Thursday, April 23, 2015

Write Away: T is for Timeline

I considered doing TV cops and TV cop shows for this letter, but I didn’t really have much to say except what I’ve said in earlier posts. Law enforcement officials and judicial officials don’t much like what passes for crime fiction on TV. VERY few shows make the cut for accuracy. A CSI person said “Dexter” got it mostly right. One prison counselor told me that “Oz” was largely accurate for an experimental prison model. A former police officer friend has said his wife hates to watch TV shows with him because he jumps up and yells at the screen when they portray aspects of his career inaccurately.

I’ll say it one more time: DO NOT get your crime scene/court scene/arrest scene and other scenes from television. It’s entertainment, folks, not training vids. Make friends with police officers. Go on ride-alongs your police department sponsors. Ask attorneys for information.
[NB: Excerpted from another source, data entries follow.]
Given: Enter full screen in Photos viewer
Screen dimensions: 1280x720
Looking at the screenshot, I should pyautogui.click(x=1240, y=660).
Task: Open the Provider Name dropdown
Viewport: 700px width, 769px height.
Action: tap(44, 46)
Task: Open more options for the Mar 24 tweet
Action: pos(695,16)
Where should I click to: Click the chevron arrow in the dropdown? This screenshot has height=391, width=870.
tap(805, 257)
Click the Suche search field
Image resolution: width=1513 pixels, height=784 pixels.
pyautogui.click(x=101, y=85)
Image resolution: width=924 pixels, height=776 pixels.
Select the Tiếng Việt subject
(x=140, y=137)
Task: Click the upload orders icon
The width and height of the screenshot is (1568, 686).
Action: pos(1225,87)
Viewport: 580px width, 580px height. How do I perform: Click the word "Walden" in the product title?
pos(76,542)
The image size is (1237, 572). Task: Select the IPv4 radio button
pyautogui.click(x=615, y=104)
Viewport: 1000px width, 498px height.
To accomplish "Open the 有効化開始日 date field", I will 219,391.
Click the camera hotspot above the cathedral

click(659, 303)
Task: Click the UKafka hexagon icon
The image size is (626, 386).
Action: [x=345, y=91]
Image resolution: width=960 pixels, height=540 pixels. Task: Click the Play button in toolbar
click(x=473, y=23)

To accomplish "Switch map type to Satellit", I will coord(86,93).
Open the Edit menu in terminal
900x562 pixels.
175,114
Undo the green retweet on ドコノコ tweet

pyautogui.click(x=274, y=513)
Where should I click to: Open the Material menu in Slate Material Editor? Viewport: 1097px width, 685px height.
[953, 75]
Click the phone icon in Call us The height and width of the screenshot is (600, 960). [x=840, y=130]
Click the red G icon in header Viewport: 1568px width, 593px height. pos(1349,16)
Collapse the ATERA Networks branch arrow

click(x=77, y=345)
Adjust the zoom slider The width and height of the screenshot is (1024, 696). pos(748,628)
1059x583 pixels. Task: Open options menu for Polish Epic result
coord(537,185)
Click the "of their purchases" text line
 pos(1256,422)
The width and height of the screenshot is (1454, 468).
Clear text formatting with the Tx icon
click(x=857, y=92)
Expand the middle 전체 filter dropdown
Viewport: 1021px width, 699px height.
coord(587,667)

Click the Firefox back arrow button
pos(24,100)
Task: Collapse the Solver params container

People are very generous, in my experience, and they want you to get it right.

What I did decide to cover today (see how sneaky I am!), is timelines. Many a writer of mysteries or other genres has run afoul of the timeline. In that regard, the mystery writer resembles real life detectives.

Timelines are a big piece of nailing down who had opportunity to commit the crime. In real life and in fiction, the timeline must be consistent with the other clues. The best scenario is if the timeline corroborates other facts gathered.

But in real life, the timeline doesn’t move. Okay, it might get fuzzy because of some missing pieces of data. But what happened when is set by the events.

In fiction, however, authors move stuff all around all the time. We tweak here, we move paragraphs or even whole chapters there. You see what I mean.

After a few revisions like that the inattentive author could have the perpetrator buying the weapon after the murder occurred. Not so good.

During my planning, I construct a big picture timeline for each of the potential suspects and other major characters. That gives me a structure to fill in as I plan each scene more deeply.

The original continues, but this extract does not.